Selon POLITICO Europe, la France aurait déclaré ce lundi que la Commission européenne avait cessé de négocier l’accord commercial avec les pays du Mercosur à sa demande.
Invoquant le contexte de mobilisation du monde agricole et de crise du système alimentaire, le Gouvernement aurait fait valoir qu’il serait impossible de conclure les négociations dans ce contexte.
Bruxelles aurait ordonné de mettre fin aux sessions de négociations en cours au Brésil et à l’organisation d’une visite politique du Commissaire au commerce.
Pour l’Institut Veblen qui se mobilise depuis des années (1) contre la ratification de cet accord archaïque et incompatibles avec les objectifs du Pacte Vert européen, cet arrêt des négociation - s’il était officiellement confirmé - serait une excellente nouvelle (2). En remisant le projet d’accord de commerce entre l’UE et les pays du Mercosur, il deviendrait enfin possible d’envisager de nouvelles formes de partenariat fondées sur la mise en œuvre des engagements environnementaux et de la promotion des droits humains dans les deux régions.
Mais rien n’est moins sûr car de son côté, la Commission européenne indique que des grandes questions restent à régler mais que des discussions continuent au niveau technique. D’autant qu’un accord politique viendrait d’être obtenu sur le volet de la libéralisation des marchés publics.
Tandis qu’à Brasilia, les diplomatiques rétorquent que les négociations ne sont pas menées avec la France mais avec l’Union et qu’ils s’attendent à ce qu’elles continuent dans les semaines à venir.
Notes :
(1) L’Institut Veblen a publié trois rapports sur le projet d’accord de commerce :
– Un accord perdant-perdant. Analyse préliminaire de l’accord de commerce entre l’UE et le Mercosur avec la FNH, en 2019
– UE-Mercosur : les dangers d’une ratification de l’accord de commerce en l’état, avec la FNH et Interbev en Mars 2023
– Pesticides néonicotinoïdes : comment donner de l’ambition aux mesures miroirs européennes ? (avec une étude de cas sur l’accord UE Mercosur), avec EEB et la FNH, en Juin 2023
L’Institut Veblen avait saisi avec d’autres organisations la médiatrice de l’UE au sujet des défaillances de l’étude d’impact sur le développement durable de l’accord UE Mercosur. En Mars 2021, la Médiatrice a conclu - au terme d’une enquête - à un cas de mauvaise administration.

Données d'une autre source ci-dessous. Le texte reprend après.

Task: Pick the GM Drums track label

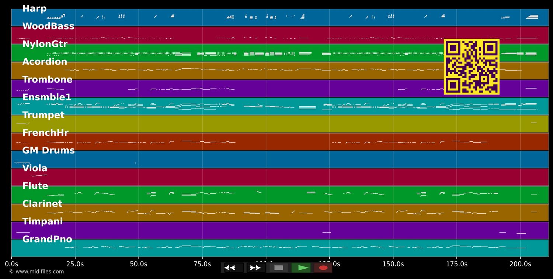Action: pos(48,150)
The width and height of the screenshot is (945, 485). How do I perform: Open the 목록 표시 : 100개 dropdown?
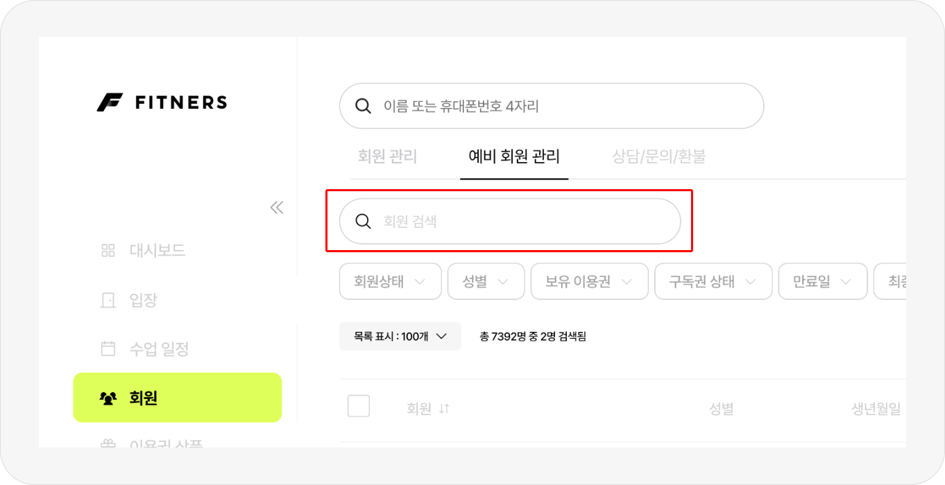pos(400,337)
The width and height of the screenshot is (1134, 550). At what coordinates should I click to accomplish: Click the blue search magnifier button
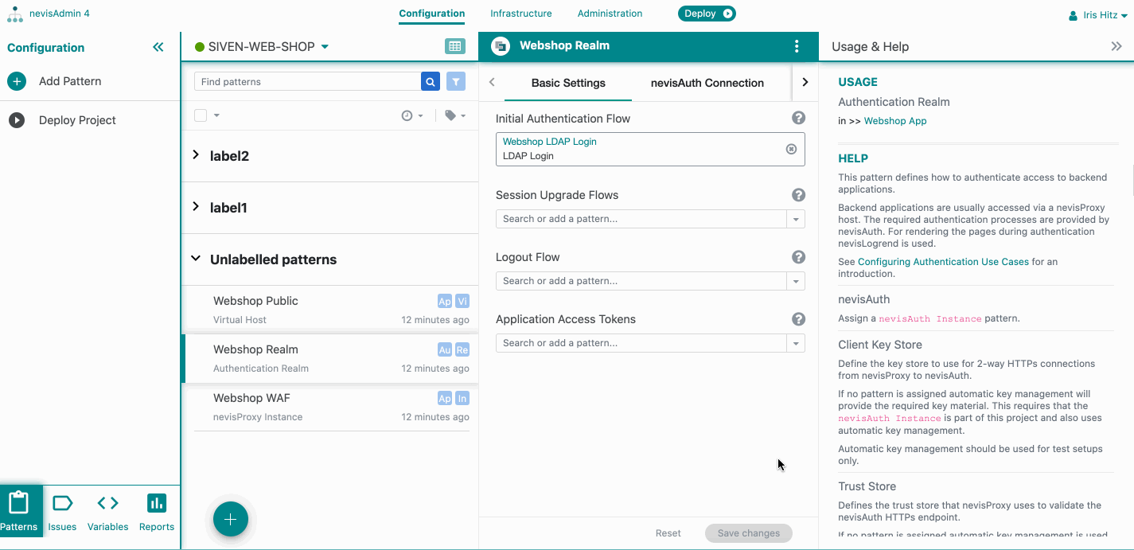coord(431,81)
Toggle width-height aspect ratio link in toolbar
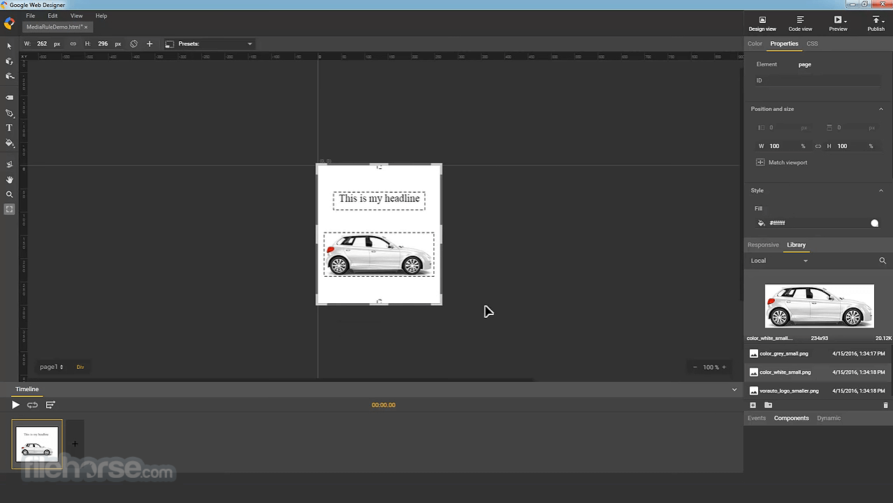The image size is (893, 503). [x=73, y=44]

L’Institut Veblen a été auditionné en 2019 par la Commission d’experts mandatés par le Gouvernement pour examiner les impacts sanitaires et environnementaux de l’accord UE Mercosur et qui a rendu ses conclusions en septembre 2020.
L’Institut Veblen a travaillé avec des parlementaires européens et français pour essayer de suivre les négociations au plus près. De nombreuses questions au Gouvernement et à la Commission ont été posées, un amendement contre la ratification de l’accord en l’état avait été adopté par le Parlement européen en octobre 2021 et deux résolutions ont été votées en 2023 et 2024 à l’Assemblée Nationale et au Sénat en France.

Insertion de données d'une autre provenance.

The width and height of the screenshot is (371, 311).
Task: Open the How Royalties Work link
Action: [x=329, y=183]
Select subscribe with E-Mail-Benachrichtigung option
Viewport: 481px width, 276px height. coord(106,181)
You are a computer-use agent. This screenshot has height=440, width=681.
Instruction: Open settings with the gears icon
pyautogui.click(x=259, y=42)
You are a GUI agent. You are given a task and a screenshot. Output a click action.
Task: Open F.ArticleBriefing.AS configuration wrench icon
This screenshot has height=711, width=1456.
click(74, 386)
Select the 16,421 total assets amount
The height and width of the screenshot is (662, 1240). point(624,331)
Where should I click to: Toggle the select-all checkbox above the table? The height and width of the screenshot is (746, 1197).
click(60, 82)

(2) La France avait posé en 2019 trois lignes rouges très claires pour une éventuelle ratification de l’Accord UE/Mercosur :
- Que les politiques publiques des pays du Mercosur soient conformes avec leurs engagements au titre de l’accord de Paris ;
- Que l’accord n’entraîne pas une augmentation de la déforestation importée au sein de l’UE ;
- Que les produits agricoles et agroalimentaires importés bénéficiant d’un accès préférentiel au marché de l’UE respectent les normes sanitaires et environnementales de l’UE.
Mais depuis quelques mois, nous avions observé une réécriture de ces trois conditions, avec un certain affaiblissement. Ainsi, lors de son audition à l’Assemblée Nationale le 21 juin dernier, la Secrétaire d’État chargée du développement, de la francophonie et des partenariats internationaux a en effet listé les conditions suivantes, confirmées ensuite par le Ministre du commerce :
- que l’accord de Paris devienne un élément essentiel de l’accord de commerce
- que l’accord soit aligné avec la nouvelle approche de la Commission sur les chapitres développement durable (possibilité de mettre des sanctions en cas de non respect)
- qu’un programme de travail ambitieux en matière de mesures miroirs soit mis sur pied dans l’UE en parallèle de la ratification de l’accord.
Ce glissement laissait craindre un recul de la position du gouvernement français.